Keep Writing, Would you kindly,

Kackex
Aspiemor chapter 10 . 8/12/2010
Another real casual chapter. I could sense a lot of real emotion between these two. Sorry to sound repetitive but it is your way of writing dialogue that appeals to me. Really you have a great talent for it. I am very impressed.

I am a little confused at the end bit, well seeing that I am naive and kind of overlook things it may be obvious to everyone but me.

I got nothing more to say but I hope this review was to your liking.
Aspiemor chapter 9 . 8/12/2010
Super sorry for nto reviewing in so long! I've even forgotten how many reviews I owe you. Wel lthis hcapter was rather casual in my opinion. But that is okay as casualness is great for a break inbetween. Again I found the dialouge very beleivable and I could so picture the guys, especially at the Playstation bit. Still I wil lahve to read more as I still enjoy this story. A little different to what my usual taste is.

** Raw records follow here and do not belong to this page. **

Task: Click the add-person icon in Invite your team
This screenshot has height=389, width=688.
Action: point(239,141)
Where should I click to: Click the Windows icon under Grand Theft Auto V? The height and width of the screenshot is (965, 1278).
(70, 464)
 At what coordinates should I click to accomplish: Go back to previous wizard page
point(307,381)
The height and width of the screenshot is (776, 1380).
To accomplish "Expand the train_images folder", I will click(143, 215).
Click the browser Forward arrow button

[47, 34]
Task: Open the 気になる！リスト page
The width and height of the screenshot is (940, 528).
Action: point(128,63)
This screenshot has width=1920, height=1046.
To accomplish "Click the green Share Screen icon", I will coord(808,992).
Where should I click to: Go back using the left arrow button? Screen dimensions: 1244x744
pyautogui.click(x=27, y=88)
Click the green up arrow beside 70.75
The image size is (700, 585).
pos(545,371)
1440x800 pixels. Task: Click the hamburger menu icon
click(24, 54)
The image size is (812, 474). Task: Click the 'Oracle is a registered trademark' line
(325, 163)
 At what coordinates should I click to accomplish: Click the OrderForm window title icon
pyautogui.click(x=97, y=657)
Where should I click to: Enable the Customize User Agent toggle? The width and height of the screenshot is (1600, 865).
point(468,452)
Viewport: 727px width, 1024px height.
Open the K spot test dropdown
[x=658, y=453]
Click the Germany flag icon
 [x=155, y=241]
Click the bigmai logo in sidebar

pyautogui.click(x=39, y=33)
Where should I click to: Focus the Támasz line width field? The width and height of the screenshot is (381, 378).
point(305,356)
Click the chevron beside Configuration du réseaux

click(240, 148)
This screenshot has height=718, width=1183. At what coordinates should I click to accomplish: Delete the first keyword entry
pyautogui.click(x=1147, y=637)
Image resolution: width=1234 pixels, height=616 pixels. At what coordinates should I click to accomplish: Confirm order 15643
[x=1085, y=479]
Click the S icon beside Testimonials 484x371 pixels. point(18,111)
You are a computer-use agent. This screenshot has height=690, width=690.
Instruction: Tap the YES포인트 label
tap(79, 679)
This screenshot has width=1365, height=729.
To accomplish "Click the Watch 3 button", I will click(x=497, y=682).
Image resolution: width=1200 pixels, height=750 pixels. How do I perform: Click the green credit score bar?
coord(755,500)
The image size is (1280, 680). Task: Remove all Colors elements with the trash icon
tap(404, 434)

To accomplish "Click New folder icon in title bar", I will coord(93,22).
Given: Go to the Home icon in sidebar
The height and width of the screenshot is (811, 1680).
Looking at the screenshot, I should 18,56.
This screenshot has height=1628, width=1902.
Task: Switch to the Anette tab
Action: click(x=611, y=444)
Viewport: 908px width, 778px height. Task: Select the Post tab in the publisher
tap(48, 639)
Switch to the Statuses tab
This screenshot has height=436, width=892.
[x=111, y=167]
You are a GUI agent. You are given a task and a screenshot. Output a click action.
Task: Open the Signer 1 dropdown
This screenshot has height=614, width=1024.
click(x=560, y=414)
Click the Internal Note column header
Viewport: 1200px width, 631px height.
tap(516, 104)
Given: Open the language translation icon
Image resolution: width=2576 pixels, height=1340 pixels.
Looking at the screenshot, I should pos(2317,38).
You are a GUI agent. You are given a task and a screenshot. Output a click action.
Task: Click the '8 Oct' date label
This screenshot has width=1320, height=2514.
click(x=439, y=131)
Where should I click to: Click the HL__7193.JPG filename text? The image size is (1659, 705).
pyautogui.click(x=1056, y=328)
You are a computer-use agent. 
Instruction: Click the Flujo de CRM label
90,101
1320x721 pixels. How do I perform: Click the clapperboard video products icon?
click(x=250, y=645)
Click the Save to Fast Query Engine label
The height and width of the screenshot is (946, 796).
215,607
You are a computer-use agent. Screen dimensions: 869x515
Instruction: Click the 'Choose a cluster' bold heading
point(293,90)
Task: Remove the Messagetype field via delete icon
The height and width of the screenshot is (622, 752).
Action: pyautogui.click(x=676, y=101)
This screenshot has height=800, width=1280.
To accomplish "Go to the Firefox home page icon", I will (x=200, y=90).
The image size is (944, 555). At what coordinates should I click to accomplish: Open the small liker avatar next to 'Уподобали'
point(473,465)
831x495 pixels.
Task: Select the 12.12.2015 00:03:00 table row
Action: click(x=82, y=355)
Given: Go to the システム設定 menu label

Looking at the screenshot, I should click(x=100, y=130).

Maye you could add a bit more description. I honestly hope that isn't nagging but normally I am a description whore to be honest. I suppose that is the only form of criticism I can offer.
lookingwest chapter 18 . 8/10/2010
Frankly Aurora pisses me off, XD. Especially if Dai is going to give her attention. It better not be serious at all-because Hazel's wasn't. I swear to god, if he cheats on her, even if they're not actually dating, and it wasn't agreed by the two party's, than he is indeed, a scum bag, and she should not date him. Which is an absolute shame because I love Dai. But ugh. I know, I know, all should be fair on both sides, but Aurora better step back and realize Hazel has feelings for Dai. I just hate to see her hurt since she's such a fun protagonist. Anyway, good moments in this chapter, I liked the bits with Darren, he had a fun dialogue discourse of talking, I liked the bit when he called her "Hazelnut", how cute, haha.

I also liked the moment where Hazel couldn't keep her eyes of the CD, I really hope that Dai isn't too upset-better than him finding it later laying in her apartment without her ever telling him! Honesty is best in this situation so hopefully it pulls through for her in the end. The way that you set up that obsession scene with the CD was nice though because I could really visually see it and her attention wandering back to it in the kitchen.

The setting was cool, a secret gig? Why, I've never heard of those-wonder why, XD. Cool concept, and I like when Hazel remarks that they never stay secret for long, haha. Also, good conversation with Katie, that was kind of her-she's always so kind, to let Hazel have a bit of a break for once, especially if she's so wound up about showing this CD to Dai and how it could effect their relationship. Looking forward to more!
ranDUMM chapter 18 . 8/6/2010
Hey,

This was a really awesome chapter! It's again different from the previous ones; it has a different sort of tone to it, which I like, because it varies things a little.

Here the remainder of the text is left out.